Conférence présentée lors du 6e colloque de l'Institut de recherche sur le  Québec (IRQ)

L'erreur est généralisée. Vous la commettez parfois, les enseignants d'histoire la commettent tous les jours, je l'ai commis moi-même. Indépendantistes et provincialistes la commettent à l'unisson. Cette erreur historique est si répandue que plus personne ne la remet en question. L'erreur consiste tout bonnement à faire des patriotes de 1837 les promoteurs du gouvernement responsable ; le gouvernement responsable dont nous jouissons aujourd'hui...

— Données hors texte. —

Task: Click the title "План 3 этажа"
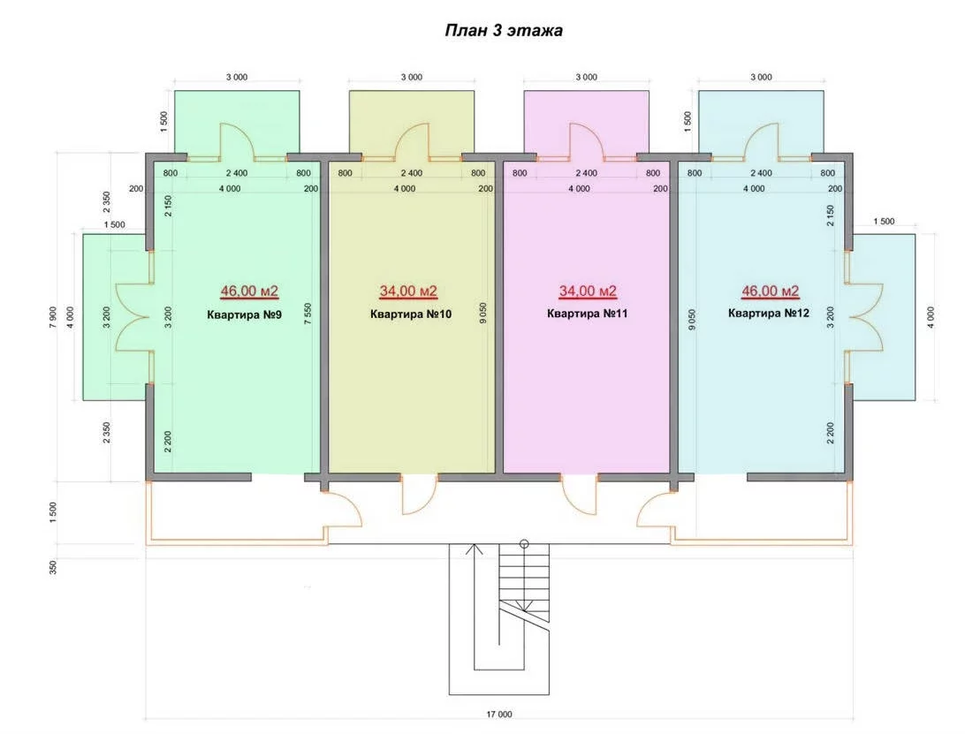504,30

Perpétuer cette erreur est d'autant plus préoccupant qu'elle est particulièrement diffusée par les nationalistes soucieux de valoriser l'héritage patriote. Qu'on se rassure immédiatement, l'exemple vient de haut. Jacques Parizeau, Gilles Duceppe, le programme d'histoire et pratiquement tous les manuels scolaires commettent aussi cette erreur qui est même gravée sur nos monuments.
L'usage du calque de l'anglais est à dessein : parler de « gouvernement responsable » plutôt que « responsabilité ministérielle » n'aide guère à y voir plus clair. Traduit libéralement, on peut n'y voir qu'une formule générique, synonyme de « gouvernement compétent ». La confusion est cependant dramatique et mène à assimiler la lutte patriote à l'obtention d'un rouage très spécifique de la monarchie constitutionnelle britannique, consistant à ce que les ministres de Sa Majesté proviennent du parti disposant de la majorité. Je ne parlerai même pas de responsabilité devant la Chambre, puisque la solidarité ministérielle dispense même les ministres de vraiment rendre des comptes devant les élus du peuple (pensons à l'ancien ministre libéral Tony Tomassi par exemple, soutenu jusqu'au bout par la majorité libérale en 2010).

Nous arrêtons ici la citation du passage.